In the realm of policies, tractability is always preferable to theoretical elegance.


The original comment was talking about cleanup costs. You realistically can not clean up shed microplastics. A fleece jacket sheds millions of them every wash as well as just wearing it. How are you meant to collect all of those microplastics that just blew off in to the air.

So just a blanket "Charge everything based on it's cleanup costs" doesn't work.


Same way you do asbestos remediation. Enclose the area, filter the air, create a clean room around the entire area.

Maybe in the future you laser-atomize every spec that floats past the actor inside an 8ft cube. Who knows?

I don't think it'd be practical to switch overnight - much of our societal infrastructure needs re-engineering for sustainability which will take time - perhaps a gradually increasing percentage of externalized costs can be integrated over time. It'd be real progress toward a Venus Project style resource based economy.
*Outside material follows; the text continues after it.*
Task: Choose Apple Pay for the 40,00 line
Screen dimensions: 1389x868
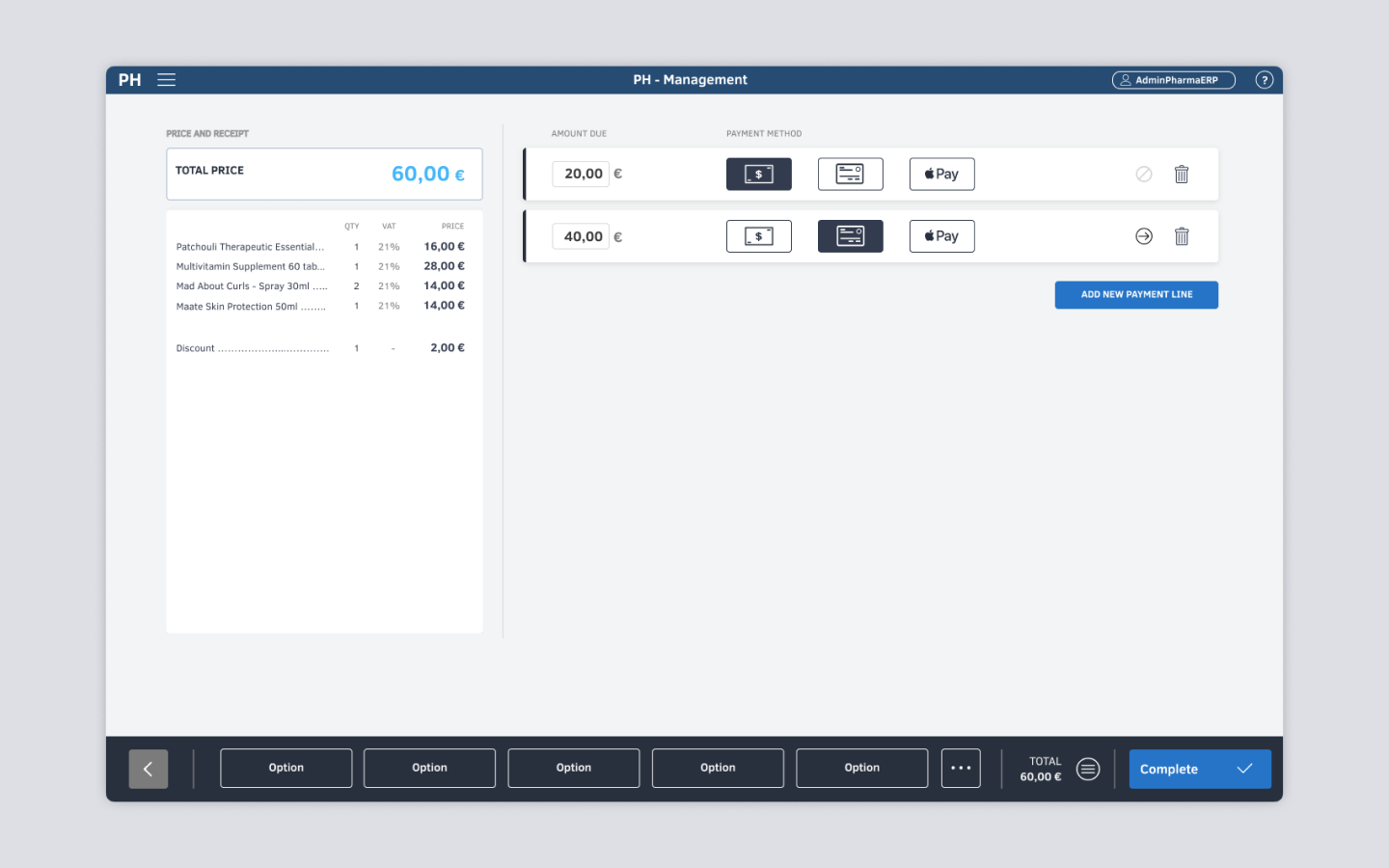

One includes freedom and creates an economic incentive for the development of environmental rehabilitation, recycling, and carbon negative technologies.

If some celebrity wants to single-handedly fund the development of a microplastics recovery technology as part of a red carpet fashion item, I'm OK with that.


The problem with this is it doesn't give any consideration to the feasibility of alternatives or timelines to change things. If you just drop a blanket "every product must include it's cleanup costs", you're telling the public that their current life essentials are now unbelievably expensive.

Vs selectively picking products which have easy alternatives and providing phase out periods which match the difficulty of replacing them. If you tell the public you are going to make car tires cost millions of dollars, you'll be voted out. If you tell them that plastic confetti will be replaced with paper confetti in 12 months you'll make real progress.

This doesn't prevent innovation. Scientists will still do research, develop new recycling tech and processes.


The trouble is that the market allocation of funding is dependent on the valuation of goods and services. Until the externalized costs are accurately represented, the market will under-allocate capital toward solving the problem. To push the transition to happen faster without internalizing costs, you'd have to subsidize development with significantly more cash than the market would be willing to allocate with accurately internalized costs. Which I'm not sure is possible.

There are definitely reasons to subsidize some products - medical devices, for instance - as you say, things without readily available alternatives. I'm not writing a detailed transition plan here, just pointing out observations.